= Morris M. Feuerlicht =

Morris Marcus Feuerlicht (January 15, 1879 – November 30, 1959) was a Hungarian-born American rabbi who mainly ministered in Indianapolis, Indiana.

== Life ==
Feuerlicht was born on January 15, 1879, in Tokaj, Hungary, the son of Jacob Feuerlicht and Kate Deutsch. He immigrated with his parents to America in 1880 and grew up in Chicago and Boston. His father was a rabbi who served as superintendent of the Jewish Home for the Friendless in Chicago.

Feuerlicht attended the Brimmer School in Boston, the University of Cincinnati, and Hebrew Union College in Cincinnati. He was ordained a rabbi from the latter in 1901. He initially served as rabbi of Temple Israel in Lafayette, Indiana. In 1904, he was named associate rabbi of Indianapolis Hebrew Congregation in Indianapolis, under Rabbi Mayer Messing. When Messing retired in 1907, he became the congregation's main rabbi. Shortly after becoming rabbi at Lafayette, he began post-graduate studies on Semitics in the University of Chicago under Emil G. Hirsch. He stopped his studies in 1906, before he began his doctoral thesis, due to the death of the university's president William Rainey Harper and the mounting requirements of his Indianapolis pulpit.

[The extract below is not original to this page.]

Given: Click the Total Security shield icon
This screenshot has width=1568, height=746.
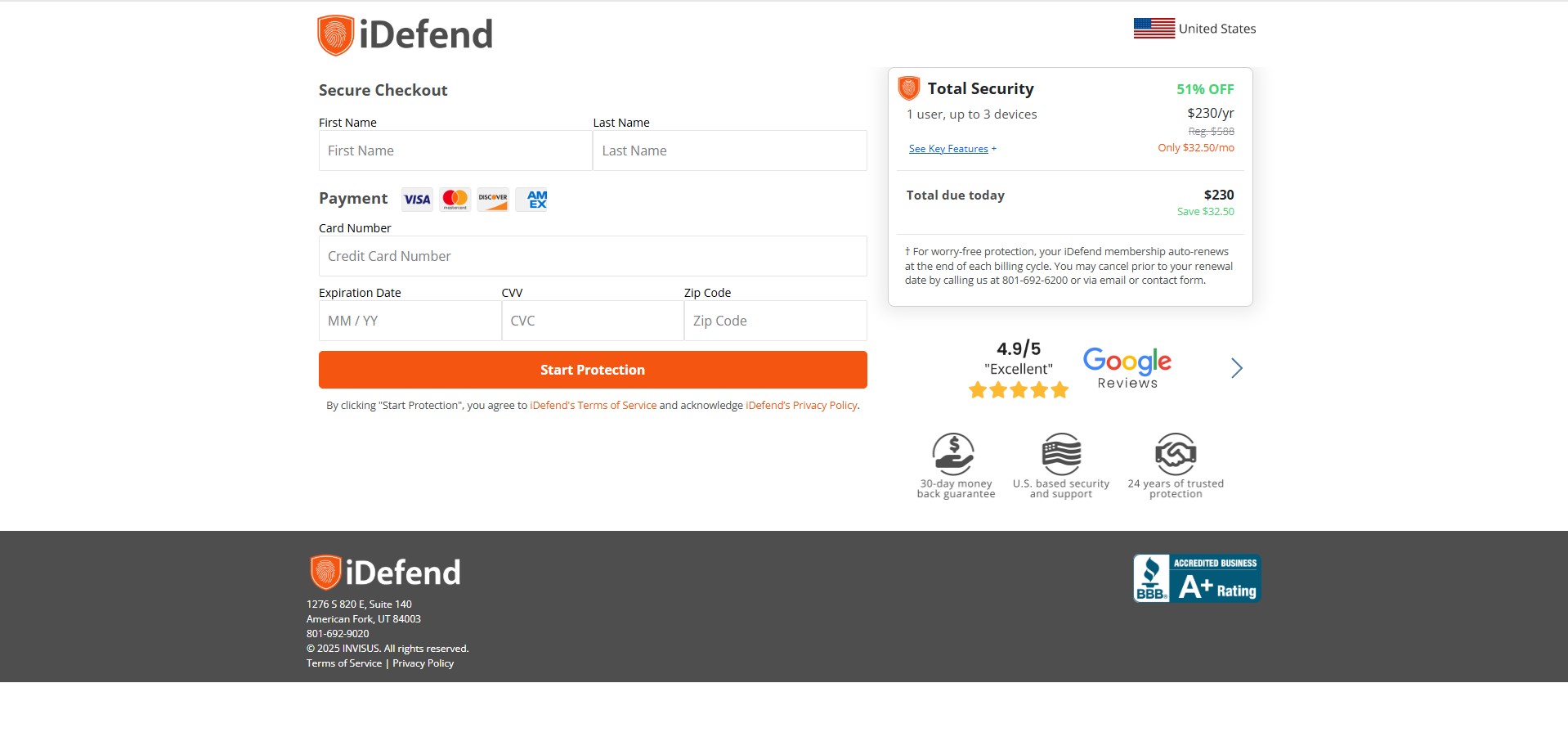Looking at the screenshot, I should click(x=908, y=88).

Feuerlicht served as president of the Children's Aid Association of Indianapolis from 1905 to 1922. A member of the Central Conference of American Rabbis, he was its secretary from 1911 to 1913. Following the Great Flood of 1913, he served on the flood relief committee and the committee for the unemployed. During World War I, he was a member of the religious and moral committee of the Council of Defense and the executive committee of the Indianapolis Red Cross, chairman of the local Jewish Welfare Board, a speaker in the seventh national district for the Liberty Loan and Red Cross drives, active in United War Work and War Relief drives, and took charge of activities among Jewish soldiers in Fort Benjamin Harrison, Speedway, and Deaf Mute Institute. He served as president of the State Conference of Charities and Corrections from 1921 to 1922. He edited Chicago paper The Jewish Conservator from 1904 to 1906 and The Indiana Jewish Chronicle from 1921 to 1922. He also wrote "Jewish Charity in Europe" for Charles R. Henderson's "Modern Methods of Charity," "Social Conditions of the Eighth Century, B.C.," and "Isaac M. Wise-Commander."

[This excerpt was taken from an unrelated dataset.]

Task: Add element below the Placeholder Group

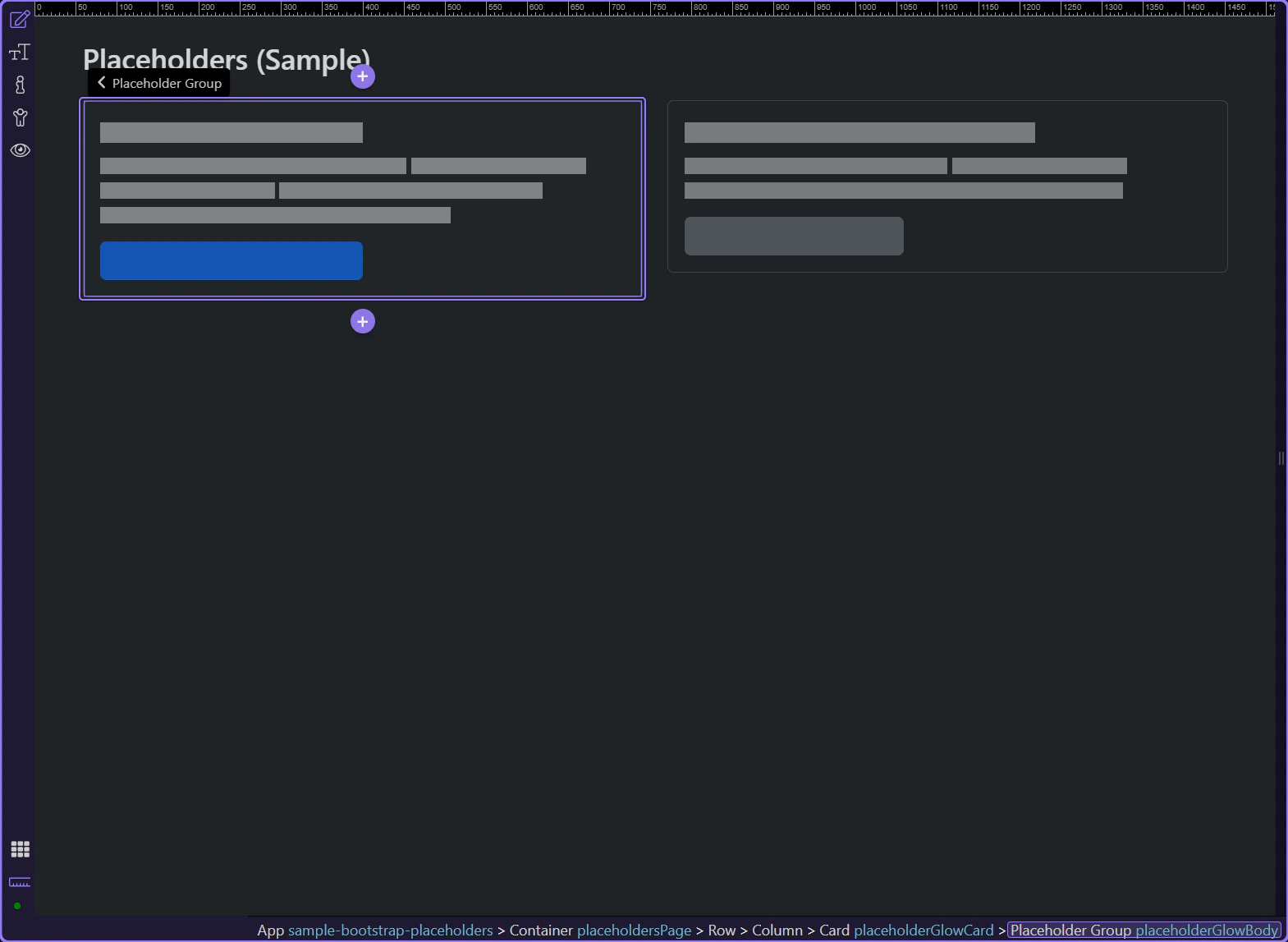Action: pos(363,321)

Feuerlicht was a founder of the Marion County chapter of the American Red Cross as well as the founder and first director of the Indianapolis Family Welfare Society. He served multiple terms as president of the Indiana Library and Historical Board. In 1927, he was a founder of the National Conference of Christians and Jews (later renamed the National Conference for Community and Justice). He was a member of the American Oriental Society, a contributor to the Universal Jewish Encyclopedia, and author of Judaism's Contribution to the Founding of the Republic.

Feuerlicht and Judge George W. Stubbs promoted the Juvenile Justice system throughout Indiana, one of the first in the country. He served on the County Board of Welfare, and was on the State Board of Charities and Corrections from 1920 to 1931, making him the first Jew to serve on the latter. He co-founded the Jewish Federation of Indianapolis in 1904. In the 1920s, he was the Jewish community's main spokesman against the Ku Klux Klan. He debated Clarence Darrow in 1928 and 1929 before large audiences. In 1935, he publicly condemned Nazi Germany and asked the Indiana Pastors’ Conference to oppose Nazi propaganda. He led Jewish services in army camps during World War II. After the war, he was a staunch anti-Zionist. He taught Semitics at the Butler University School of Religion from 1926 to 1951. He retired as rabbi of the Indianapolis Hebrew Congregation in 1946.

Feuerlicht was president of the Indiana State Conference of Social Work in 1926, an executive board member of the Union of American Hebrew Congregations, president of the Hebrew Union College Alumni Association from 1926 to 1928, and a member of the American Institute of Archaeology, the American Sociological Society, and the American Academy for Jewish Studies. In 1909, he married Mildred J. Mayerstein. Their children were Maurice M. J. and Katherine (wife of Mark S. Cohen). Mildred's father Maurice Mayerstein was publisher of the Lafayette Daily Courier.

Feuerlicht died on November 30, 1959. His funeral was held at the Indianapolis Hebrew Congregation. He was buried in the Indianapolis Hebrew Congregation Cemetery.